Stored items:
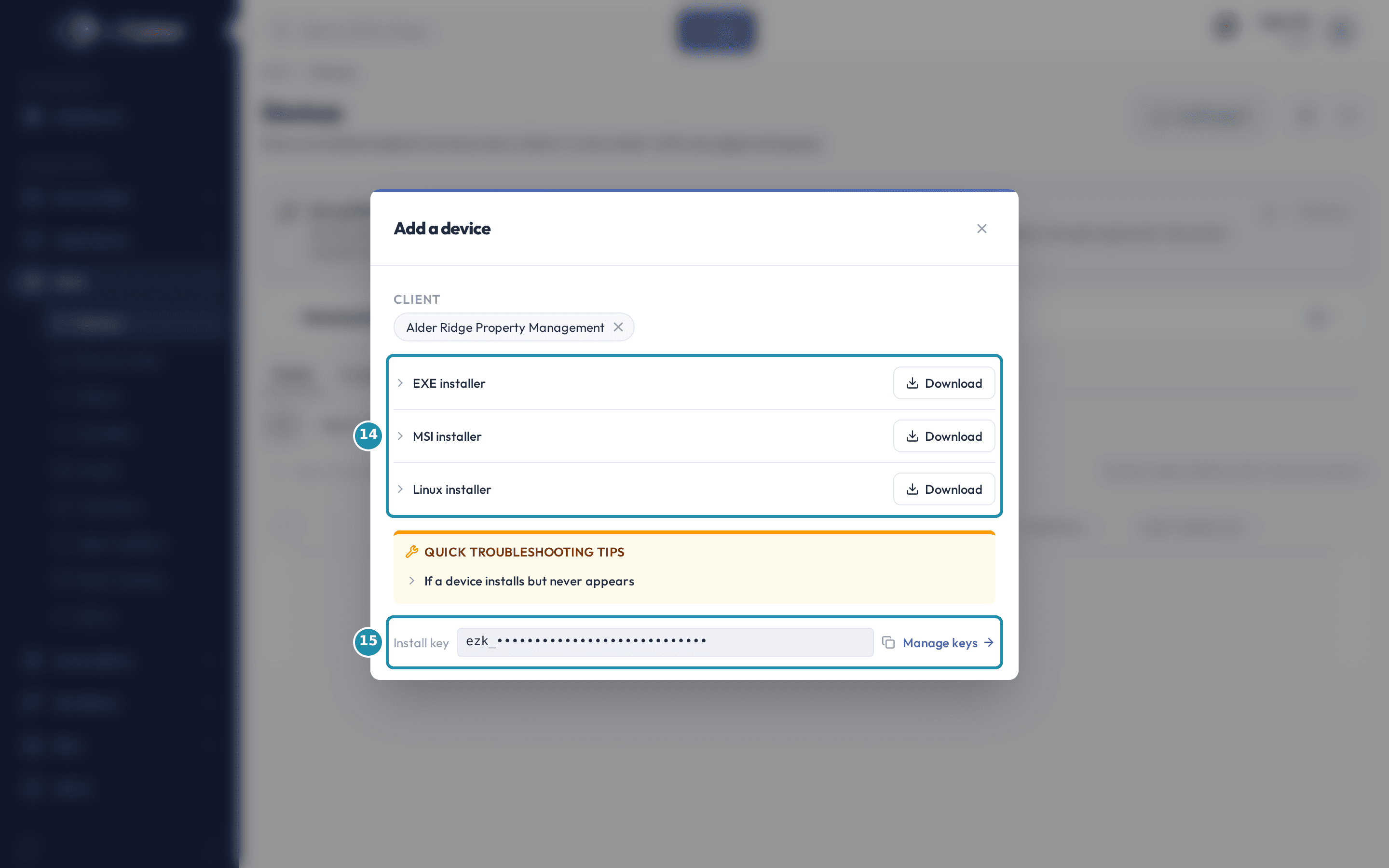Download the Linux installer
The image size is (1389, 868).
(x=943, y=489)
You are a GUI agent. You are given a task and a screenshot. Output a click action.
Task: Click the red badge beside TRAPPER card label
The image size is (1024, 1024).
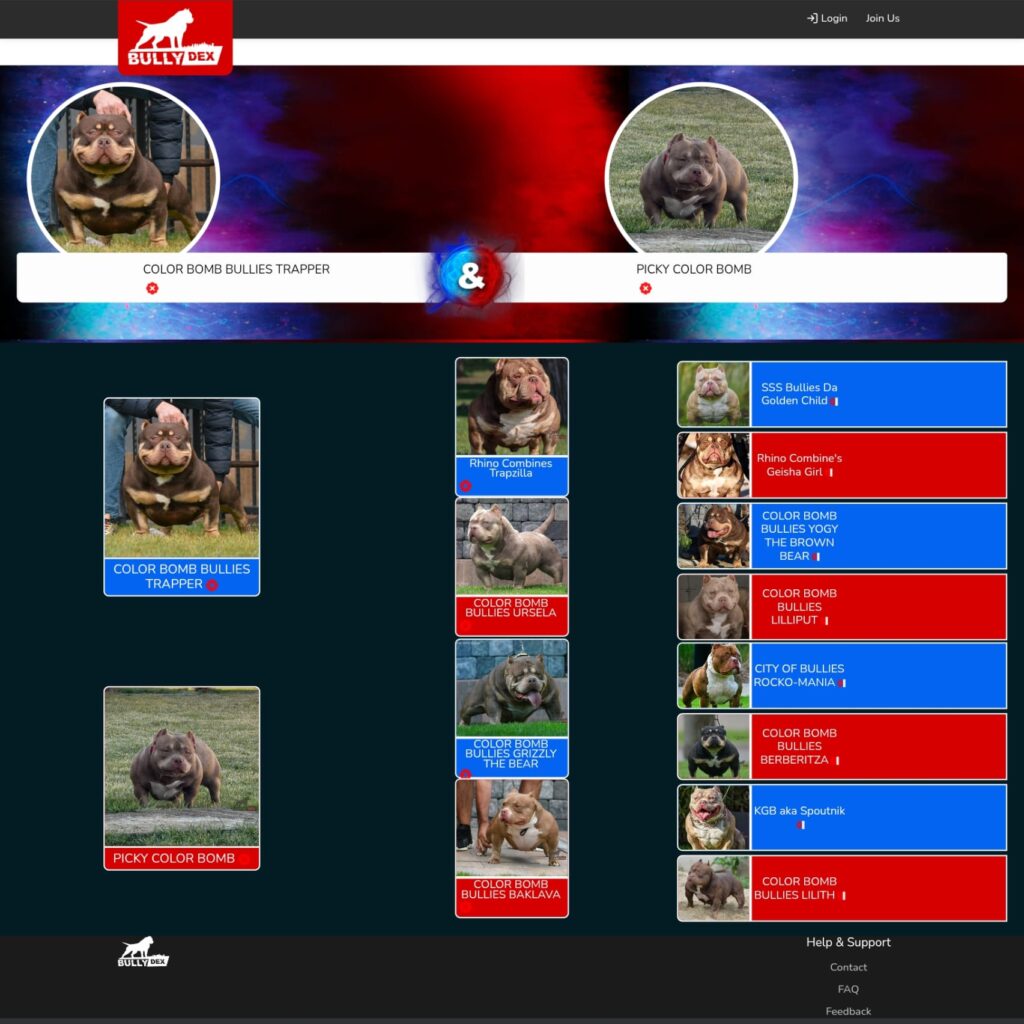212,585
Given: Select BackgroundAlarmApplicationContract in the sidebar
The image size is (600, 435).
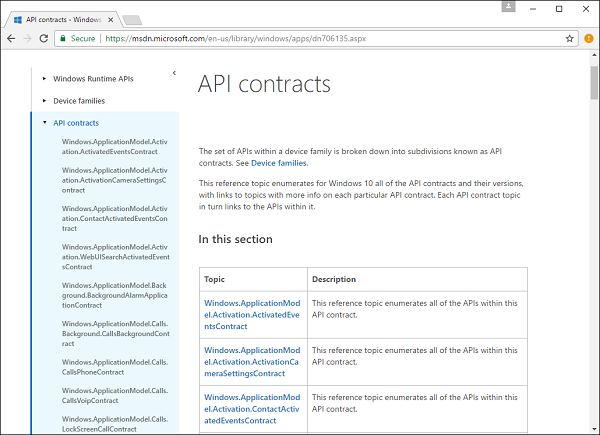Looking at the screenshot, I should pyautogui.click(x=110, y=298).
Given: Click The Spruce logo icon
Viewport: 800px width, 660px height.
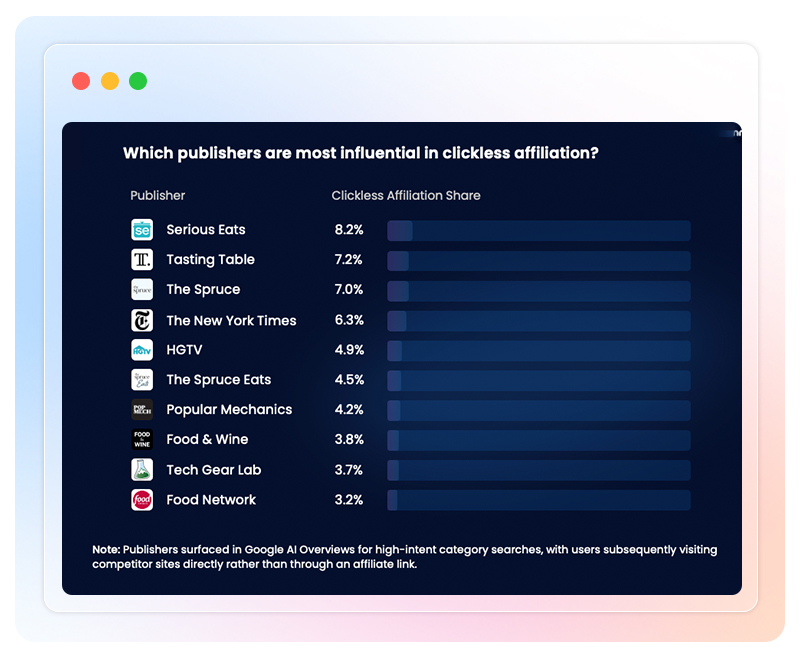Looking at the screenshot, I should pos(142,290).
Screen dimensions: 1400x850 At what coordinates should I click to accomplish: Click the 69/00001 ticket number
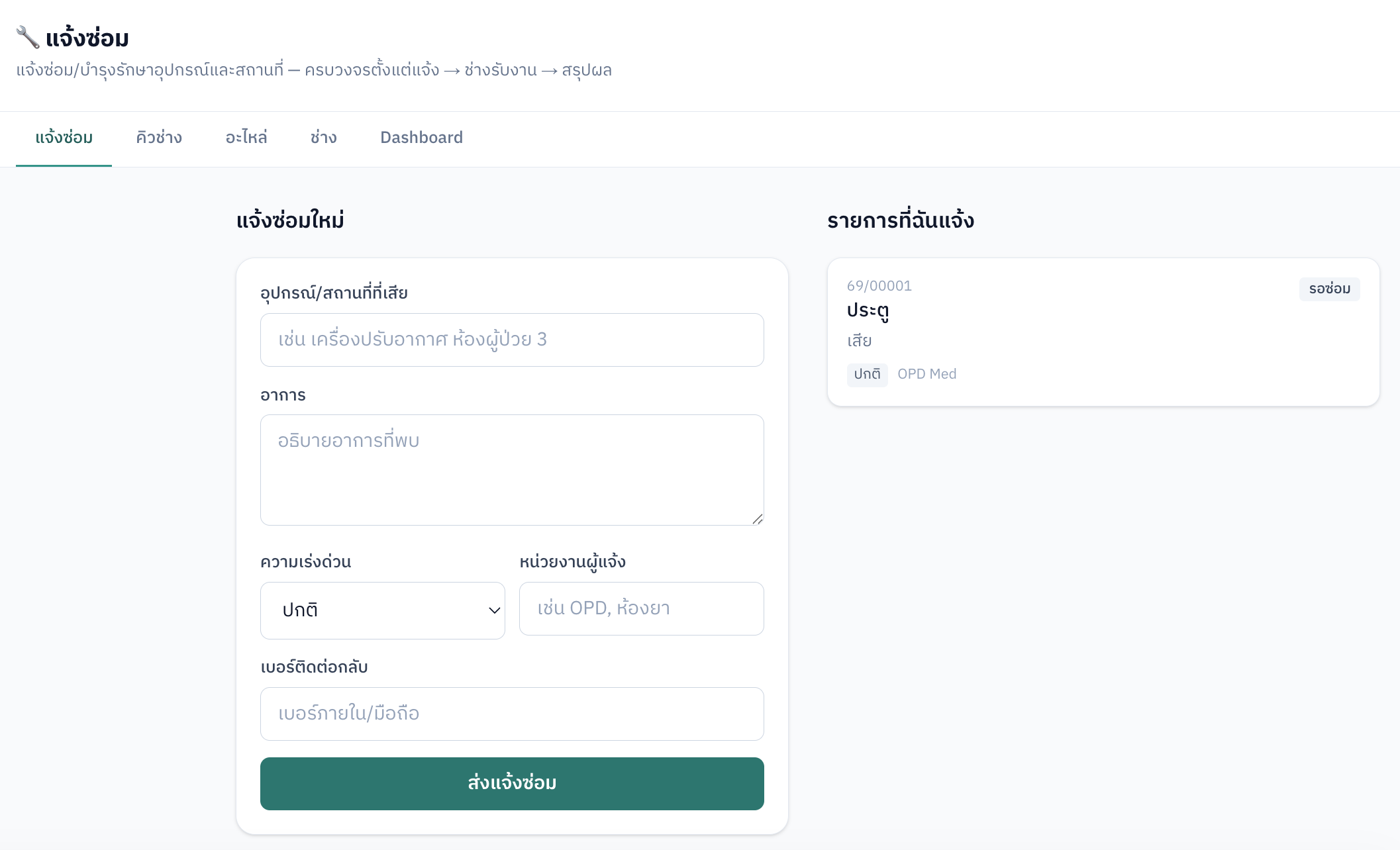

**Exercise requirements**
Output a verbatim copy of the lines from the line containing "The image size is (1024, 1024)." through the end of the data, both included, without any images.

**Reply to the task**
The image size is (1024, 1024).
212,585
Given: Select BackgroundAlarmApplicationContract in the sidebar
The image size is (600, 435).
Looking at the screenshot, I should pyautogui.click(x=110, y=298).
Given: Click The Spruce logo icon
Viewport: 800px width, 660px height.
Looking at the screenshot, I should pos(142,290).
Screen dimensions: 1400x850 At what coordinates should I click to accomplish: Click the 69/00001 ticket number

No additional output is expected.